In the next section, we will learn how to add various interactions to the Bow and Arrow GameObject.

3. Scripting the Interactions

There are 4 main features:

1. String Interaction
2. Bow Interaction
3. Arrow Interaction
4. Socket Interaction

These features will enable us to have the bow and arrow interaction in VR, as soon as we combine them.

3.1 String Interaction

This section focuses on the string interaction. Answering a few of the following questions will give you a better understanding.

• In which direction can we pull the string? In this project, the string movement is restricted only in one direction i.e backward. It cannot be pulled left or right.
• What happens if the user pulls it in the other direction? If the string gets pulled towards the left or the right, visually the sting will get pulled backward, but the extent of the pull will be determined using vector calculation.
• To what extent can the string be pulled? The extent to which the string can be pulled is determined by playtesting the interaction.
• What should happen when the string is pulled? A floating type number should be returned which can be used later for implementing other features like moving the arrow, visualizing the string pull using a line renderer.

3.1.1 The Code

Let's code the string interaction that will enable us to pull the string between two fix points that we have already created above and return a value between 0 and 1 based on the position of the string.

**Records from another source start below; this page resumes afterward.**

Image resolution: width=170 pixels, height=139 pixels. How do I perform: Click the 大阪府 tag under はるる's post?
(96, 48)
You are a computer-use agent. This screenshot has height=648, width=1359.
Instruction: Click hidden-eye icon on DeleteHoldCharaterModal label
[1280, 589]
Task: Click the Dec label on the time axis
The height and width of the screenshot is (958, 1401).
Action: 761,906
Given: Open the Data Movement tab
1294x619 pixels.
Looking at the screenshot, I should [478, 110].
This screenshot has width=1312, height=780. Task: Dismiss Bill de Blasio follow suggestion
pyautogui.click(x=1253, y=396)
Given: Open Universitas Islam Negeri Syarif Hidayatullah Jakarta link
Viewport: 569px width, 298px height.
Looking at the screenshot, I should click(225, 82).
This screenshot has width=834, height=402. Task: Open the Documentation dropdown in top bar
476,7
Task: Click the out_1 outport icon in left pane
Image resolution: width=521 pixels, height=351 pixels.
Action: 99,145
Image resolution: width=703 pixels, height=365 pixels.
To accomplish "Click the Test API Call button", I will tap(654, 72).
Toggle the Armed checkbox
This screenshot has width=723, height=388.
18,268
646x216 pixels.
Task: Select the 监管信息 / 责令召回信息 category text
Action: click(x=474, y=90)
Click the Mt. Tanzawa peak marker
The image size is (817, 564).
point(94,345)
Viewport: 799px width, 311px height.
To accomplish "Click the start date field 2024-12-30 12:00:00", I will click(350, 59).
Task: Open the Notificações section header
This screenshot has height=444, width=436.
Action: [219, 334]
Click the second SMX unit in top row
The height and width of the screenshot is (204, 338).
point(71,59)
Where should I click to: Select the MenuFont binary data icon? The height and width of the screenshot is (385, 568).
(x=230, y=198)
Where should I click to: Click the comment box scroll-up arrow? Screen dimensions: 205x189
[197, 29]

In the next section 3.1.2 we have the breakdown of the code as well, so don't worry if you are not able to understand the math behind the code immediately.

Create a new C# script and name it StringInteraction and copy the following code. The code will return a value for the variable PullAmount when the string is grabbed and pulled. The value of PullAmount is based on the interactor's position and string position in world space.

using UnityEngine;
using UnityEngine.XR.Interaction.Toolkit;

public class StringInteraction : XRBaseInteractable
{
    [SerializeField] private Transform stringStartPoint;
    [SerializeField] private Transform stringEndPoint;

    private XRBaseInteractor stringInteractor = null; 
    private Vector3 pullPosition;
    private Vector3 pullDirection;
    private Vector3 targetDirection;

    public float PullAmount { get; private set; } = 0.0f;
    public Vector3 StringStartPoint { get => stringStartPoint.localPosition;}
    public Vector3 StringEndPoint { get => stringEndPoint.localPosition; }

    protected override void Awake()
    {
        base.Awake();
    }

    protected override void OnSelectEntered(SelectEnterEventArgs args)
    {
        base.OnSelectEntered(args);
        this.stringInteractor = args.interactor;
    }

    protected override void OnSelectExited(SelectExitEventArgs args)
    {
        base.OnSelectExited(args);
        this.stringInteractor = null;
        this.PullAmount = 0f;
    }

    public override void ProcessInteractable(XRInteractionUpdateOrder.UpdatePhase updatePhase)
    {
        base.ProcessInteractable(updatePhase);
        
        if(updatePhase == XRInteractionUpdateOrder.UpdatePhase.Dynamic && isSelected)
        {
            this.pullPosition = this.stringInteractor.transform.position;
            this.PullAmount = CalculatePull(this.pullPosition);
						//Debug.Log("<<<<< Pull amount is "+ PullAmount+" >>>>>");
        }           
    }

    private float CalculatePull(Vector3 pullPosition)
    {
        this.pullDirection = pullPosition - stringStartPoint.position;
        this.targetDirection = stringEndPoint.position - stringStartPoint.position;
        float maxLength = targetDirection.magnitude;
        
        targetDirection.Normalize();

        float pullValue = Vector3.Dot(pullDirection, targetDirection) / maxLength;
        return Mathf.Clamp(pullValue, 0, 1);
    }
}

3.1.2 The code breakdown

This section will help you understand the code, feel free to skip to Section 3.1.3 (Testing) if you understood the program.

Declarations

using UnityEngine;
using UnityEngine.XR.Interaction.Toolkit;

public class StringInteraction : XRBaseInteractable
{
    [SerializeField] private Transform stringStartPoint;
    [SerializeField] private Transform stringEndPoint;

    private XRBaseInteractor stringInteractor = null; 
    private Vector3 pullPosition;
    private Vector3 pullDirection;
    private Vector3 targetDirection;

    public float PullAmount { get; private set; } = 0.0f;
    public Vector3 StringStartPoint { get => stringStartPoint.localPosition;}
    public Vector3 StringEndPoint { get => stringEndPoint.localPosition; }

The script inherits from XRBaseInteractable class.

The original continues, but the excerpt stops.